CLAYTON TUNNEL.

But the shepherds have ceased to be vocal with the sheep-shearing songs of yore; it seems that their modern accomplishment of being able to read has stricken them dumb. Neither the words nor the airs of the old shearing-songs will ever again awaken the echoes in the daytime, nor make the roomy interiors of barns ring o’ nights, as they were wont to do lang-syne, when the convivial shearing supper was held, and the ale hummed in the cup, and, later in the evening, in the head also.

But the Sussex peasant is by no means altogether bereft of his ancient ways. He is, in the more secluded districts, still a South Saxon; for the county, until comparatively recent times remote and difficult, plunged in its sloughs and isolated by reason of its forests, has no manufactures, and the rural parts do not attract immigrants from the shires, to leaven his peculiarities. The Sussex folk are still rooted firmly in what Drayton calls their “queachy ground.” Words of Saxon origin are still the staple of the country talk; folk-tales, told in times when the South Saxon kingdom was yet a power of the Heptarchy, exist in remote corners, currently with the latest ribald song from the London halls; superstitions linger, as may be proved by he who pursues his inquiries judiciously, and thought moves slowly still in the bucolic mind.

The Norman Conquest left few traces upon the population, and the peasant is still the Saxon he ever has been; his occupations, too, tend to slowness of speech and mind. The Sussex man is by the very rarest chance engaged in any manufacturing industries. He is by choice and by force of circumstances ploughman, woodman, shepherd, market-gardener, or carter, and is become heavy as his soil, and curiously old-world in habit. All which traits are delightful to the preternaturally sharp Londoner, whose nerves occupy the most important place in his being. These country folk are new and interesting creatures for study to him who is weary of that acute product of civilisation—the London arab.

OLD SUSSEX WAYS

Sussex ways are, many of them, still curiously patriarchal. But a few years ago, and ploughing was commonly performed in these fields by oxen.

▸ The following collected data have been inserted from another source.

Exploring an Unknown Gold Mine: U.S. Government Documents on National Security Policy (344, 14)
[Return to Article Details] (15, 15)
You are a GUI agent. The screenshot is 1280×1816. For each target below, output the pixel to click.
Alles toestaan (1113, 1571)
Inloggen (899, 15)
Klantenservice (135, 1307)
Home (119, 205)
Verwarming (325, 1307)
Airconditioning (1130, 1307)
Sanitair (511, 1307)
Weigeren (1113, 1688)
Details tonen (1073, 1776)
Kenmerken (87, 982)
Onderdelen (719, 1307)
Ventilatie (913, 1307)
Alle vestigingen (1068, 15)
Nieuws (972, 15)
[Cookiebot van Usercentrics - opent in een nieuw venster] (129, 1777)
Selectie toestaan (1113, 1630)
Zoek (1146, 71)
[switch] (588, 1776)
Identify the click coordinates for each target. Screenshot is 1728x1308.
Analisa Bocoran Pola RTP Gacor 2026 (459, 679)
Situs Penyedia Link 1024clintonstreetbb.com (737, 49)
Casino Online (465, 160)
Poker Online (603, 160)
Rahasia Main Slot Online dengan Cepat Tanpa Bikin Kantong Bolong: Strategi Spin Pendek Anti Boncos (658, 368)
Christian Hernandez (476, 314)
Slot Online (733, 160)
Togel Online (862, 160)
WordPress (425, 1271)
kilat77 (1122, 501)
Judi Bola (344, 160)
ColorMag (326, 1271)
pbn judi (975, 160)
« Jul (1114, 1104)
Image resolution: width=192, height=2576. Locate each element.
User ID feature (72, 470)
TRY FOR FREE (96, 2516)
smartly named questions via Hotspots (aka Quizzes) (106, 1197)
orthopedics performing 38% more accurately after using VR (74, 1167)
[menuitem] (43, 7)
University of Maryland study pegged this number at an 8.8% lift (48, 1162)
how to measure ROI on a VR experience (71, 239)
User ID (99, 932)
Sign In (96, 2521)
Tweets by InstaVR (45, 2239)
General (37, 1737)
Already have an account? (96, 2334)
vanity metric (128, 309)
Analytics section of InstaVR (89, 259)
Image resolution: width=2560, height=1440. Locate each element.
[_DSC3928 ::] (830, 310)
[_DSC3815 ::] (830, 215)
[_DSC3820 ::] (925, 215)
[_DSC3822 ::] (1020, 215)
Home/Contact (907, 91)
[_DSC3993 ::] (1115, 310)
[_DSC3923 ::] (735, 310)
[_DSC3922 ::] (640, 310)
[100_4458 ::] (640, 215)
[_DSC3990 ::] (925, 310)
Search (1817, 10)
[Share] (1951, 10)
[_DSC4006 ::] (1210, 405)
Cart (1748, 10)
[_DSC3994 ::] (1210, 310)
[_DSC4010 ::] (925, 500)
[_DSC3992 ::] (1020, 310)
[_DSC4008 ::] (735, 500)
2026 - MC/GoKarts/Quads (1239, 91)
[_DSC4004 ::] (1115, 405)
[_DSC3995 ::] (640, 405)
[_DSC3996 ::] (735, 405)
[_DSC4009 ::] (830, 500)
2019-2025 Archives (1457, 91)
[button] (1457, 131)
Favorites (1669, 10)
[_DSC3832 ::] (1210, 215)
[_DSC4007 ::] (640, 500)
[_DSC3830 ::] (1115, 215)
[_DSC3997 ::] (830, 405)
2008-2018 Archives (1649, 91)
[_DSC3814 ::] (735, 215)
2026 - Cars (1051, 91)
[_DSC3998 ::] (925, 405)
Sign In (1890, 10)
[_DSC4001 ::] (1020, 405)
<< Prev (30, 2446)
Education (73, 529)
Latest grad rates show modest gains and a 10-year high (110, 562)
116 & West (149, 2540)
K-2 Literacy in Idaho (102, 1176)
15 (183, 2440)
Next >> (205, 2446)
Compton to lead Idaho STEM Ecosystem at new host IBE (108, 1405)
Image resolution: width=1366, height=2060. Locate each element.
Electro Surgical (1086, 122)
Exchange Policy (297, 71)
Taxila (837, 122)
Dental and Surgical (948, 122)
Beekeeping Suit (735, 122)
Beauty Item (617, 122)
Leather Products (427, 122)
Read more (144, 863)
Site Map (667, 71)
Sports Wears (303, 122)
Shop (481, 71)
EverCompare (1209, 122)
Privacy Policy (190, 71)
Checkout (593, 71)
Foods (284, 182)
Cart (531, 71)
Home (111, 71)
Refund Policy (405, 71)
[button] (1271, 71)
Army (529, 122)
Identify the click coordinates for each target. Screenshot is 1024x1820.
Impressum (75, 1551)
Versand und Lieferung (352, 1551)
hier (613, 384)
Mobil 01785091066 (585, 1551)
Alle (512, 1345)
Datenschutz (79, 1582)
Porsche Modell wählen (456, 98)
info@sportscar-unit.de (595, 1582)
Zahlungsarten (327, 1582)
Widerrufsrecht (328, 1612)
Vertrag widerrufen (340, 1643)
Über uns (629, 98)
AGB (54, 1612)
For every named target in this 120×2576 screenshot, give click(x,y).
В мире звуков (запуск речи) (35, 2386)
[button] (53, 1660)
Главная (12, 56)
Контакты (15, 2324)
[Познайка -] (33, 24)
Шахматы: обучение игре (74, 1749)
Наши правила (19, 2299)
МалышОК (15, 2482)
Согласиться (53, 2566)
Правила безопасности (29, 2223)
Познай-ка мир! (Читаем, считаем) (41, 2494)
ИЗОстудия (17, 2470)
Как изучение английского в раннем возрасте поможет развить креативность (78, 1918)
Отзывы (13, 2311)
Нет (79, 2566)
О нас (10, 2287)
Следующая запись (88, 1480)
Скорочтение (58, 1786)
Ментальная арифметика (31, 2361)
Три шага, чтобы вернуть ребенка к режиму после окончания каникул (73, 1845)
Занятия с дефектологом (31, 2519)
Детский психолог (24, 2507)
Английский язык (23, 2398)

CLAYTON CHURCH AND THE SOUTH DOWNS.

Their cottages that, until a few years ago, were the same as ever, have recently been very largely rebuilt, much to the sorrow of those who love the picturesque. They were thatched, for the most part, or tiled, or roofed with stone slabs. A living-room with yawning fireplace and capacious settle was the chief feature of them. The floor was covered with red bricks. When the settle was drawn up to the cheerful blaze the interior was cosy. But many of the most picturesque cottages were damp and insanitary, and although they pleased the artist to look at, it by no means followed that they would have contented him to live in.